__Excerpted text__:
** Begin **
The hologram pattern generator 610 provided to the hologram generation device 600 according to another embodiment of the present disclosure may be configured basically in the same way as the first pattern generator 11, the second pattern generator 12 and the pattern combination unit 13 that are provided to the hologram generation device of FIG. 1. However, the hologram pattern generator 610 may be connected with the occlusion effect processing unit 650. In addition, the hologram pattern generator 610 may provide a first pattern a and a second pattern b, which are generated through axis separation, to the occlusion effect processing unit 650 and may construct a hologram image pattern by combining a first pattern A and a second pattern B that are provided by the occlusion effect processing unit 650. Herein, the first pattern a and the second pattern b, which the hologram pattern generator 610 provides to the occlusion effect processing unit 650, may be the above-described first and second hologram patterns. Meanwhile, the occlusion effect processing unit 650 may include first and second Fourier transformers 651 and 652, and the first and second Fourier transformers 651 and 652 may Fourier transform on the first hologram pattern a and the second hologram pattern b that are generated by separating an axis respectively. In addition, the occlusion effect processing unit 650 may include a frequency band remover 653, and the frequency band remover 653 may limit a predetermined frequency band, that is, a plane wave in a specific angle direction for an optical field of frequency band.

Specifically, when a specific carrier frequency of an optical field to be Fourier transformed is optically analyzed, a spatial position of a frequency band corresponds to a plane wave in a specific angle direction. When λ is a wavelength, fc is the frequency of a carrier wave, and θc is the direction of a specific angle corresponding to a carrier wave, they may be expressed by the relation of Equation 5 below.
** End **
__Data section__:
** Begin **
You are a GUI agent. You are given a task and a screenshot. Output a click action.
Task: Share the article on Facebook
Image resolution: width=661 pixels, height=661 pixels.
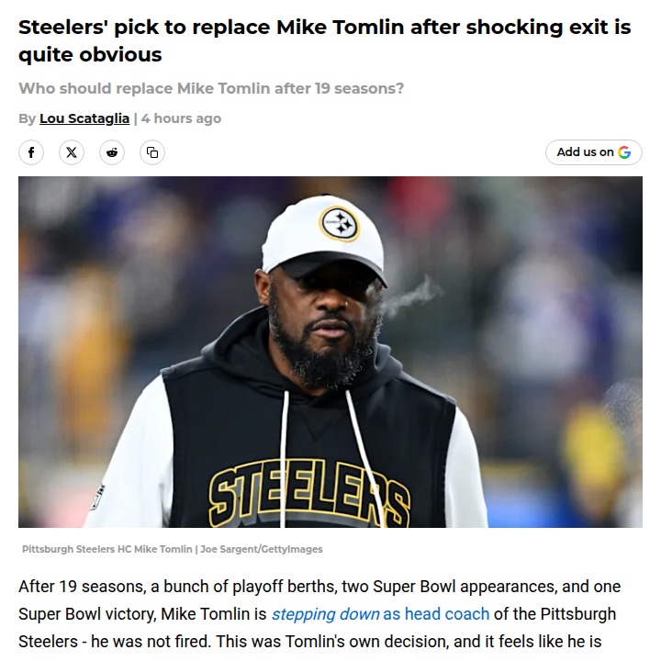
** End **
__Requests__:
1. Print the part of the hologram excerpt that opens with the words containing "Specifically, when a" and closes with "Equation 5 below.".
2. In the hologram excerpt, what unit is the hologram pattern generator 610 connected with?
The data has no connection to the text.

__The responses__:
1.
Specifically, when a specific carrier frequency of an optical field to be Fourier transformed is optically analyzed, a spatial position of a frequency band corresponds to a plane wave in a specific angle direction. When λ is a wavelength, fc is the frequency of a carrier wave, and θc is the direction of a specific angle corresponding to a carrier wave, they may be expressed by the relation of Equation 5 below.

2. The occlusion effect processing unit 650.